• _Text to read_
#####

Opinion
No. 15414-CA.
August 15, 1983.
APPEAL FROM TWENTY-SIXTH JUDICIAL DISTRICT COURT, PARISH OF BOSSIER, STATE OF LOUISIANA, HONORABLE MONTY M. WYCHE, J.
Glenn F. Armstrong, Bossier City, for plaintiff-appellant.
Thomas Prestridge by Roger M. Prestridge, Bossier City, for defendant-appellee.
Before MARVIN, FRED W. JONES and SEXTON, JJ.
The plaintiff herein, Leola Ferguson Shaw, has appealed a Bossier Parish judgment dismissing her demands on an exception of prescription. We reverse and remand.
The plaintiff sued her former husband, defendant Henry T. Ferguson, on October 7, 1977, by ordinary process seeking recognition of an Alabama judgment rendered on June 30, 1966. This was a judgment of divorce which also ordered Mr. Ferguson to pay the sum of $125.00 per month for child support for three children of the marriage. Additionally, the judgment ratified and effected a community property settlement by ordering Mr. Ferguson to sign the necessary instruments to convey title to Mrs. Shaw to certain real estate located in and near Ruston, Louisiana. Therefore, in the petition at issue, plaintiff sought recognition of that 1966 judgment under the authority of LSA-C.C.P. Art. 2541, and also sought accumulation of the child support arrearages.

#####

• _Exercises to complete_
**a)** Will you output, word for word, the part of the court opinion that opens with the words containing "August 15, 1983." and closes with "City, for plaintiff-appellant."?
**b)** Could you go on with the court opinion, picking up right after its final sentence?
The records come from a different source than the court opinion.

#####

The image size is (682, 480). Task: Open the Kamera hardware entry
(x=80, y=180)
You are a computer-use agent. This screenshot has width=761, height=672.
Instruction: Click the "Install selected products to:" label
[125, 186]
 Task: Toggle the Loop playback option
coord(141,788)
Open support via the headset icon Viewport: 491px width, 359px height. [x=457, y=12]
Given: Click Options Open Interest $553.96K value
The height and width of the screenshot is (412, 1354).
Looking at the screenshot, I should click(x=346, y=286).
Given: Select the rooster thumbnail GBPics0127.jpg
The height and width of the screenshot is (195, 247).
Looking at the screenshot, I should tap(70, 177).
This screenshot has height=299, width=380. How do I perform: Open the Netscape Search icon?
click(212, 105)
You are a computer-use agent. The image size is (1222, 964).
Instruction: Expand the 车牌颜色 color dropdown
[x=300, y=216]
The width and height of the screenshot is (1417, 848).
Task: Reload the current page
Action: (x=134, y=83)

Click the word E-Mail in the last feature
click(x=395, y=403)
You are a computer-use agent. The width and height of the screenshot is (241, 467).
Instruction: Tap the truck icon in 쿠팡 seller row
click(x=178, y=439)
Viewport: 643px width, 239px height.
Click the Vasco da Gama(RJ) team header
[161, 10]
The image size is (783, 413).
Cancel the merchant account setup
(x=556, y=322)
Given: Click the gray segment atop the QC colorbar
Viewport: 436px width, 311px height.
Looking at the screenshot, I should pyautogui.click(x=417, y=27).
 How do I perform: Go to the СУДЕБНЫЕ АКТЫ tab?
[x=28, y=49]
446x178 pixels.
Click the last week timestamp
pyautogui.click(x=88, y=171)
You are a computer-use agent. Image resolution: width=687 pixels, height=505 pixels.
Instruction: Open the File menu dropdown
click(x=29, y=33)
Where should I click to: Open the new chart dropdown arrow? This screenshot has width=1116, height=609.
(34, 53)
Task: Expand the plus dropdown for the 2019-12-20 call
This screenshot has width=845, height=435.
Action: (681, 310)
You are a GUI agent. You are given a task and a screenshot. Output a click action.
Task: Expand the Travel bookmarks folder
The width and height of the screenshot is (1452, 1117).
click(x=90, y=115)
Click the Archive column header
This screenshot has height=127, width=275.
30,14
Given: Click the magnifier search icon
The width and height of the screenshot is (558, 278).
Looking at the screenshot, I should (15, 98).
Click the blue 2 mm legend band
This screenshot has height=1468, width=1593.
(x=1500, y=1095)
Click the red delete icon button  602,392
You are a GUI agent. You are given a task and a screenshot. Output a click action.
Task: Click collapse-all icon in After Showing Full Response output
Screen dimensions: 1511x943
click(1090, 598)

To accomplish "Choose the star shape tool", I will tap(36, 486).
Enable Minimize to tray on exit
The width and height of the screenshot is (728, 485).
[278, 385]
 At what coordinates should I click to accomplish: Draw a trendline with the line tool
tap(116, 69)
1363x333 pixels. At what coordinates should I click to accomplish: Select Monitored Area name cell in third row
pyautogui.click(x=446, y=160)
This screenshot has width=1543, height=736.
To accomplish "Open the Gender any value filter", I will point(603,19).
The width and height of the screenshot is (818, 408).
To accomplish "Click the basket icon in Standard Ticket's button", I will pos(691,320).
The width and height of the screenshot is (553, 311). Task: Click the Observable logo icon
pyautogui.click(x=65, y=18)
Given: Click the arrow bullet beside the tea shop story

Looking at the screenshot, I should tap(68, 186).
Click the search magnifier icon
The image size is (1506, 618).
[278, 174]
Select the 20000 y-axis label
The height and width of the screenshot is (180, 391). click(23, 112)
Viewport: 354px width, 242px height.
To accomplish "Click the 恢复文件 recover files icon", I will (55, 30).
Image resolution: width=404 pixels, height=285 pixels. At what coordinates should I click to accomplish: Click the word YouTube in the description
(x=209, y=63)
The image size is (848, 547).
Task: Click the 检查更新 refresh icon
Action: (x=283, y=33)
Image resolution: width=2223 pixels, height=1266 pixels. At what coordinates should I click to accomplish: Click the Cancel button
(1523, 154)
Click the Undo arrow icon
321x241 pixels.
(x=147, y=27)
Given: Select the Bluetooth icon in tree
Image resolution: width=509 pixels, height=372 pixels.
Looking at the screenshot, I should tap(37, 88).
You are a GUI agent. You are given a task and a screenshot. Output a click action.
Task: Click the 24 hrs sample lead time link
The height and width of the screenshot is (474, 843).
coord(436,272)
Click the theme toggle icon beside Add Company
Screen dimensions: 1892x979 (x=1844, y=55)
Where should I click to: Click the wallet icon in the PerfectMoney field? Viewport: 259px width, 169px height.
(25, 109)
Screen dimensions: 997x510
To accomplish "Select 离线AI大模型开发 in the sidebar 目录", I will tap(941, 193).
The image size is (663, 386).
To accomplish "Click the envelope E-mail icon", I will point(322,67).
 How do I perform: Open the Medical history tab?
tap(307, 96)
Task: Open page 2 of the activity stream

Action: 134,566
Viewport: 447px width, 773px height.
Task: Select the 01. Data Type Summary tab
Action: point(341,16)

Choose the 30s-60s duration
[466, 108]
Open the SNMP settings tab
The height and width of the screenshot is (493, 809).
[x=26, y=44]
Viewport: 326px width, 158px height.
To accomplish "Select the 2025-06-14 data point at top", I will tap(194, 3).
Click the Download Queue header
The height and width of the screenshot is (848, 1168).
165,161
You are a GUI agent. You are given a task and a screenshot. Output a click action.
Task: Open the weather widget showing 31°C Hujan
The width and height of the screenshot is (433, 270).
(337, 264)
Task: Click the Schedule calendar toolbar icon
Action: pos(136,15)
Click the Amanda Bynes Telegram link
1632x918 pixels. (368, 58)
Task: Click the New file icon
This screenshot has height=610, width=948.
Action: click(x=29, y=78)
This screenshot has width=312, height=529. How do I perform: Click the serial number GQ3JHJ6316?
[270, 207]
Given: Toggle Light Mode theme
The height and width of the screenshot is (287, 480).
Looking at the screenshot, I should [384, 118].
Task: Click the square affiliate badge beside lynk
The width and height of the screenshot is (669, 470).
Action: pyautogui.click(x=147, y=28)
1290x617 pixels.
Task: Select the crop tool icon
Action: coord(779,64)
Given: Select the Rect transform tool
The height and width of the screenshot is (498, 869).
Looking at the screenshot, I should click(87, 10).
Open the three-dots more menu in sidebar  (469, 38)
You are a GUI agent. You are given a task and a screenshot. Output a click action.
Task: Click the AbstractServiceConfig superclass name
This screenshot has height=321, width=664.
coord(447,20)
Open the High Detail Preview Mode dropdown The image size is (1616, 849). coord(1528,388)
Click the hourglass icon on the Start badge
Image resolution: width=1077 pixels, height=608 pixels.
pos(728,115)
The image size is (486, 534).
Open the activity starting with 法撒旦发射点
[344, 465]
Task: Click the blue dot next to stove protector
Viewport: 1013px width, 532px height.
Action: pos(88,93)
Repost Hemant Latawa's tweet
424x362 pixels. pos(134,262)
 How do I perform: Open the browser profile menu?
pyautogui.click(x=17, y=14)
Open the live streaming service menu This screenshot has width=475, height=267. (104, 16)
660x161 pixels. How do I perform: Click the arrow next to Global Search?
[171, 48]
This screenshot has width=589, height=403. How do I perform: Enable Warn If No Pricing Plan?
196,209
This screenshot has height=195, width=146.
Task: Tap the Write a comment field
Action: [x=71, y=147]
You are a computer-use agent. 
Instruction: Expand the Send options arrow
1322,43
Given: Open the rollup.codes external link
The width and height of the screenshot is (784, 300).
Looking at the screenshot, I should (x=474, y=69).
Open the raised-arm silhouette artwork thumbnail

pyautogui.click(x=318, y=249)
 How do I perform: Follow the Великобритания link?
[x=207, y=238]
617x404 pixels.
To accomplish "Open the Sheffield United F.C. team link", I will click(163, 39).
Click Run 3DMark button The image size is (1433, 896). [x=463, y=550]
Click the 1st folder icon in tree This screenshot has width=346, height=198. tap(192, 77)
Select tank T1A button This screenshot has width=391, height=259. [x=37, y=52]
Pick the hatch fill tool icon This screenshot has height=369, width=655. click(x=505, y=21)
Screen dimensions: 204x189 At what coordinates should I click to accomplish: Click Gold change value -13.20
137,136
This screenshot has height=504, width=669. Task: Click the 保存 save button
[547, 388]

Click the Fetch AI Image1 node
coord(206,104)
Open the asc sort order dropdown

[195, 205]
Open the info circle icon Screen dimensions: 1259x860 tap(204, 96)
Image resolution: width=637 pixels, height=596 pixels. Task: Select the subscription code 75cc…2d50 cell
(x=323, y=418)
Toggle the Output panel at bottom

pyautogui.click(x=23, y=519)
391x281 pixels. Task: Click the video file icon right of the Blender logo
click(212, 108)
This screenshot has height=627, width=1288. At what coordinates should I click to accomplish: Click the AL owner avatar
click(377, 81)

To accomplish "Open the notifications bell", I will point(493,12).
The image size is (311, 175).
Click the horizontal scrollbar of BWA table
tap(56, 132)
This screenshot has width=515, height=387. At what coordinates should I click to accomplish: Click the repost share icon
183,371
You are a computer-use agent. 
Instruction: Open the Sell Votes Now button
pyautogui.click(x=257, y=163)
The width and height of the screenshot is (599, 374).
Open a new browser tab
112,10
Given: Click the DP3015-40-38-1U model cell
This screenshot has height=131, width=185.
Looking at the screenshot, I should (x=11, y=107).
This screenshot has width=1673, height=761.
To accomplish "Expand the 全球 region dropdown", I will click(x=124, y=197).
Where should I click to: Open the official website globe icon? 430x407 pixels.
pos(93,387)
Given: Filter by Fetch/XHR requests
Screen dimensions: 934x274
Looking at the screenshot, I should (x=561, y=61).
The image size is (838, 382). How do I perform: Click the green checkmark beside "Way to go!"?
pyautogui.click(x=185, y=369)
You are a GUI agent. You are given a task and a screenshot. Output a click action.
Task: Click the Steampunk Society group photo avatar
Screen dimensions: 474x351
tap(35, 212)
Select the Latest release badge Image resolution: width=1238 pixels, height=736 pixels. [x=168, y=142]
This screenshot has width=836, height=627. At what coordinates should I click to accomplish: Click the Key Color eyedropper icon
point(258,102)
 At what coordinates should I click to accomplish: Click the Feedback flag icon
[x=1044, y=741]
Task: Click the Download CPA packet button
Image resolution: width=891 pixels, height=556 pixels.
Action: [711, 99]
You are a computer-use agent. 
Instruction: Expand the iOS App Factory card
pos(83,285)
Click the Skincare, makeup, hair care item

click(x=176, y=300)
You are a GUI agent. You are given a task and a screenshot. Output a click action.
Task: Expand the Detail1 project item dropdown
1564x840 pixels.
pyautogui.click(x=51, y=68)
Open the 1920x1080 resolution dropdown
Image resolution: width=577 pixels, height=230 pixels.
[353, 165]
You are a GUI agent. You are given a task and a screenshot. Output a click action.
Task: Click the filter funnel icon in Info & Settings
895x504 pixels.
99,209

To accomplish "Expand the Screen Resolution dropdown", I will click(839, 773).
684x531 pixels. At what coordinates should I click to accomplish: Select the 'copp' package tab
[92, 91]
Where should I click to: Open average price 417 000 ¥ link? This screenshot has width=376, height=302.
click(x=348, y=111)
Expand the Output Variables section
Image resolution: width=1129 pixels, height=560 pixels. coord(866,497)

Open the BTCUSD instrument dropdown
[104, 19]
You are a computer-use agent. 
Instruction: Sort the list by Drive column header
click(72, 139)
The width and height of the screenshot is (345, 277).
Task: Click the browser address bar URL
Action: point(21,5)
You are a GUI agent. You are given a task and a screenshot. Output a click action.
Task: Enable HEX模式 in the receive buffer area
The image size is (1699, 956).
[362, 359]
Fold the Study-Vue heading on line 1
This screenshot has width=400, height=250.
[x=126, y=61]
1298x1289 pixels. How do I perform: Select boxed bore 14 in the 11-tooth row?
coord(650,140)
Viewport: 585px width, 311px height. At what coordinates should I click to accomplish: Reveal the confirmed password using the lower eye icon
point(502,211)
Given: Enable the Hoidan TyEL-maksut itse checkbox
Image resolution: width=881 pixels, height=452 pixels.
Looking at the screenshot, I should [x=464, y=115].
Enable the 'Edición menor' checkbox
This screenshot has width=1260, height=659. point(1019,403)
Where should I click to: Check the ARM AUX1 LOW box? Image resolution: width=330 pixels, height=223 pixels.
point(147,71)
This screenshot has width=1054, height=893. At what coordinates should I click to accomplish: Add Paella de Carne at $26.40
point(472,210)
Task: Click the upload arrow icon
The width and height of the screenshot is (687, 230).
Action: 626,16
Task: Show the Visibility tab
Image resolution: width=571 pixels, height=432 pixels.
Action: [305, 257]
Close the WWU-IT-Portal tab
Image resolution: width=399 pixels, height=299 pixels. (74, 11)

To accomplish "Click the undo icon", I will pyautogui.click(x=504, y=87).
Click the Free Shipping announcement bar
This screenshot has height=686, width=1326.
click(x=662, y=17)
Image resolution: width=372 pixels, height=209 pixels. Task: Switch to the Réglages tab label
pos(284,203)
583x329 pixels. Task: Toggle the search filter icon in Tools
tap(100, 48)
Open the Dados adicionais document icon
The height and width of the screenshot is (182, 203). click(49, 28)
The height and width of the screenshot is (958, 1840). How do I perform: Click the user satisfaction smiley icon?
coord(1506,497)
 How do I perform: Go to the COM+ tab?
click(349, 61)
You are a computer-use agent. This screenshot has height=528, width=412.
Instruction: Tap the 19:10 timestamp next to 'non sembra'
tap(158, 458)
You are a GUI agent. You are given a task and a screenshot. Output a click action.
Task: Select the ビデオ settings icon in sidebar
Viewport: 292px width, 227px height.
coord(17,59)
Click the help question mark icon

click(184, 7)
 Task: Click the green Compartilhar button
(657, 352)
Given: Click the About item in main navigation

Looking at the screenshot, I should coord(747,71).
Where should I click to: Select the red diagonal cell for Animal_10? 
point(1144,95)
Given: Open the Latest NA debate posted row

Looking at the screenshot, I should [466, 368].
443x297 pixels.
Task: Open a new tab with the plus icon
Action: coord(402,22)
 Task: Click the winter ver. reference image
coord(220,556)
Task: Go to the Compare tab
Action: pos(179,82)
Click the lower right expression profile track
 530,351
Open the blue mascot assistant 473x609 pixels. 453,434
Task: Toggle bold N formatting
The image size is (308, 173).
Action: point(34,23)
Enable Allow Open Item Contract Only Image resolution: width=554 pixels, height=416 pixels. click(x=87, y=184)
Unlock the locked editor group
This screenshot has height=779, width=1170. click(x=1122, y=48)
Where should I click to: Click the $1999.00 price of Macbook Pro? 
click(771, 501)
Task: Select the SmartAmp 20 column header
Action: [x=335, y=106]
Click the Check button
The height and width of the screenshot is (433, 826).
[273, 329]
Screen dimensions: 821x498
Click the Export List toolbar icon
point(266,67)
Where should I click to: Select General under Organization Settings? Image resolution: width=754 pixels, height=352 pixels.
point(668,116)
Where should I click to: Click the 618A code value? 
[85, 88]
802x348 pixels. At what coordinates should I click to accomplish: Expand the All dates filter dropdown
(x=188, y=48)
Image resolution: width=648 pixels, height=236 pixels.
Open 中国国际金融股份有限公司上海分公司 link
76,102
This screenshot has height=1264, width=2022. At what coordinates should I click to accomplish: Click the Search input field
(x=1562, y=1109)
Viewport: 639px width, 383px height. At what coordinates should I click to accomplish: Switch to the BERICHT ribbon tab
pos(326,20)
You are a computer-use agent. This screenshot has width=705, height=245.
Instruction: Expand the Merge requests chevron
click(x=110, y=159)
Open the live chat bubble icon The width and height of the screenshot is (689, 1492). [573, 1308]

#####

• _Per-task answers_
**a)**
August 15, 1983.
APPEAL FROM TWENTY-SIXTH JUDICIAL DISTRICT COURT, PARISH OF BOSSIER, STATE OF LOUISIANA, HONORABLE MONTY M. WYCHE, J.
Glenn F. Armstrong, Bossier City, for plaintiff-appellant.

**b)**
"LSA-C.C.P. Art. 2541. Execution of foreign judgments A party seeking recognition or execution by a Louisiana court of a judgment or decree of a court of the United States or a territory thereof, or of any other state, or of any foreign country must bring an ordinary proceeding against the judgment debtor in the proper Louisiana court, to have the judgment or decree recognized and made the judgment of the Louisiana court. A duly authenticated copy of the judgments decree must be annexed to the petition."
Defendant filed an exception of prescription asserting that enforcement of the agreement entered into as a part of the Alabama divorce judgment was prescribed by the prescription of 10 years. The trial court held that prescription issues are governed by the law of the forum and found that the action to enforce the judgment at issue was a personal one barred by the 10 year prescription of LSA-C.C. 3544 which states that in general, all personal actions are prescribed by 10 years in the absence of a contrary provision.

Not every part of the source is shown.